La historia la conocemos porque se repite y repite en el país: civiles asesinados por “error”, porque fueron confundidos por delincuentes. Esta vez sucedió en Sonora. Personal de la Guardia Nacional (una institución constituida 80% por elementos militares y bajo el control operativo del Ejército mexicano) patrullaba los caminos de un ejido cuando vieron un vehículo “sospechoso”. De acuerdo con Proyecto Puente, los elementos de la Guardia intentaron detener al vehículo, pero al no hacer caso, abrieron fuego contra la camioneta. En el vehículo viajaba una agente del Ministerio Público local especializado en adolescentes y un secretario de la fiscalía. Ella fue herida y él asesinado.

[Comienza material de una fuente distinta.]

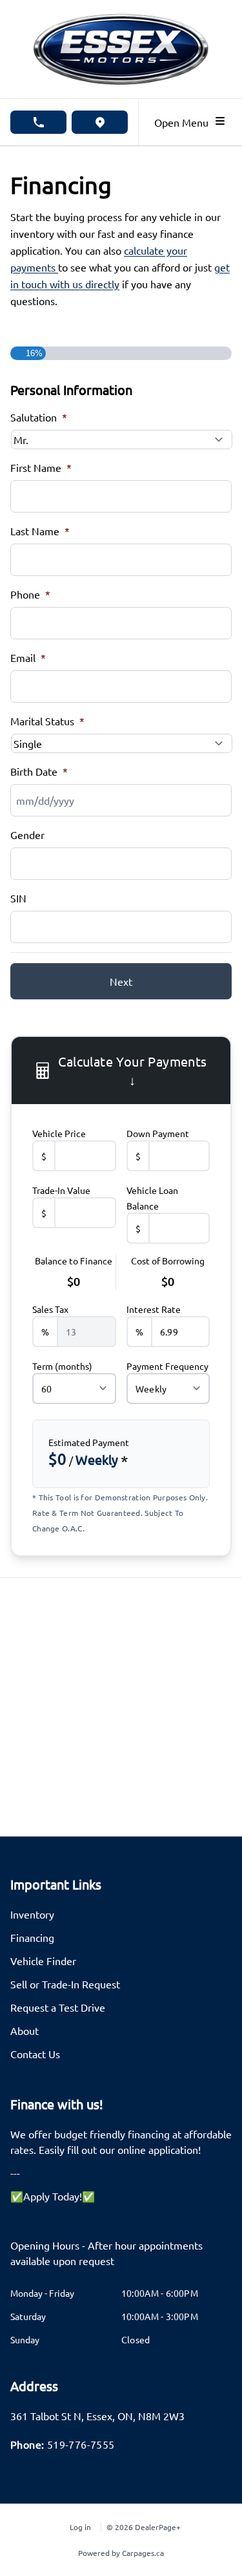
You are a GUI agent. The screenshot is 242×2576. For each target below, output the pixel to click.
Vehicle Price (59, 1133)
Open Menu (184, 122)
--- (15, 2172)
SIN (18, 897)
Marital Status (47, 720)
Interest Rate (153, 1309)
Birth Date (39, 771)
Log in (80, 2527)
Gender (27, 834)
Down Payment (157, 1133)
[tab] (121, 2259)
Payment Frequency (167, 1366)
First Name (41, 467)
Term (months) (62, 1366)
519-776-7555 (81, 2444)
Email (28, 657)
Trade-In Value (61, 1190)
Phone (30, 594)
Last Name (40, 530)
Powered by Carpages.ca (121, 2553)
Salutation (38, 416)
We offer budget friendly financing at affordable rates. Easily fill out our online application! (121, 2141)
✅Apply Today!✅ (52, 2195)
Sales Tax (50, 1309)
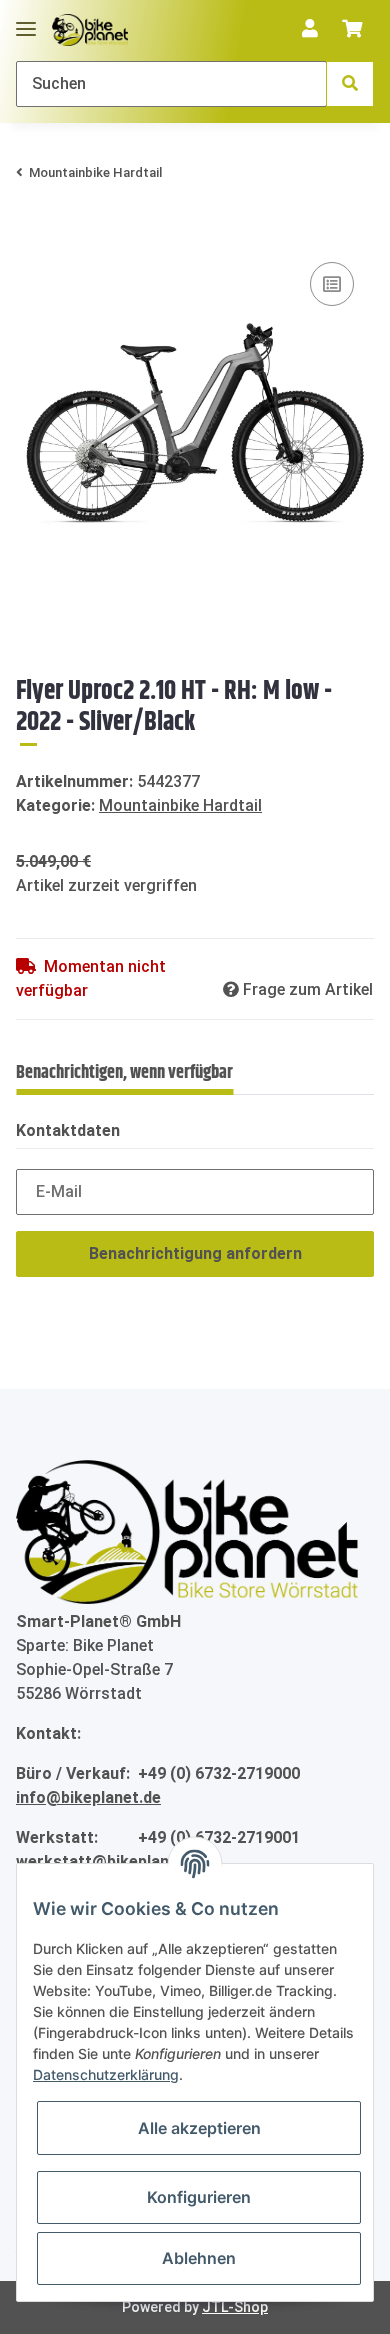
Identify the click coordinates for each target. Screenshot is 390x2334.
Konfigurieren (199, 2197)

El Observatorio Sonora por la Seguridad señaló: “Desde la sociedad civil advertimos el grave problema de la militarización en nuestro Estado cuando se anunció el llamado plan piloto en agosto de 2019 en Guaymas y en 2020 se anunció el reforzamiento de elementos militares en la región de Caborca y municipios aledaños y, hasta el día de hoy, lo único que ha ocurrido es un aumento de violencia en sus distintas modalidades.” En efecto, año con año se acumula la evidencia de que el despliegue militar tiene como principal consecuencia el aumento de la violencia allí donde operan los militares. Específicamente, sabemos que la estrategia de patrullaje del Ejército lleva a enfrentamientos y que los enfrentamientos aumentan la violencia a corto y largo plazo. Es decir, es una estrategia que no sólo no funciona para disminuir la violencia, la aumenta.

Además, los despliegues resultan en el uso desproporcionado e ilegal de la fuerza letal por parte del Estado. Ahí está el caso de Elvin Mazariegos, el guatemalteco asesinado “por error” en un retén en Chiapas por un soldado el pasado marzo. Así fueron asesinados Griselda Galaviz Barraza de 25 años, Alicia Esparza Parra de 17, Joniel de 7, Griselda de 4 y Juana de 2 por no detenerse en un retén en Sinaloa años atrás. Así fue asesinado también la semana pasada el secretario José Ramón Reyes de la fiscalía de Sonora y herida la agente Verónica Reyes.

Estas historias indignan porque en ellas vemos una injusticia y porque advertimos el riesgo implícito. Cualquiera de nosotros podríamos ser asesinados en una carretera o retén por “error”, por ser “sospechosos”. Lo grave es que si las historias de arriba se trataran de delincuentes pocos levantarían una ceja, unos hasta aplaudirían. El problema, creo, es que no logramos entender que el riesgo a nuestras vidas existe porque aceptamos la muerte sumaria de “presuntos” delincuentes; aceptamos —y quizás aplaudimos— una estrategia de seguridad cuyo objetivo es la eliminación de un enemigo, no la detención de un ciudadano que quebrantó la ley. Las historias de homicidios “accidentales” y ejecuciones extrajudiciales en manos de quienes deberían someter su actuar a la ley y a la decisión de los jueces son posibles en nuestro país porque optamos por un modelo militar que prescribe el uso de la fuerza letal como primer recurso, uno en el que “dispara y luego averiguas” se ha vuelto la práctica cotidiana. Afirmar que algunas muertes de civiles son errores o confusiones es confirmar también que disparar contra delincuentes es un acierto. En esa política es el soldado que carga el arma quien decide quien muere o vive, con base en sospechas de las que nadie rinde cuentas.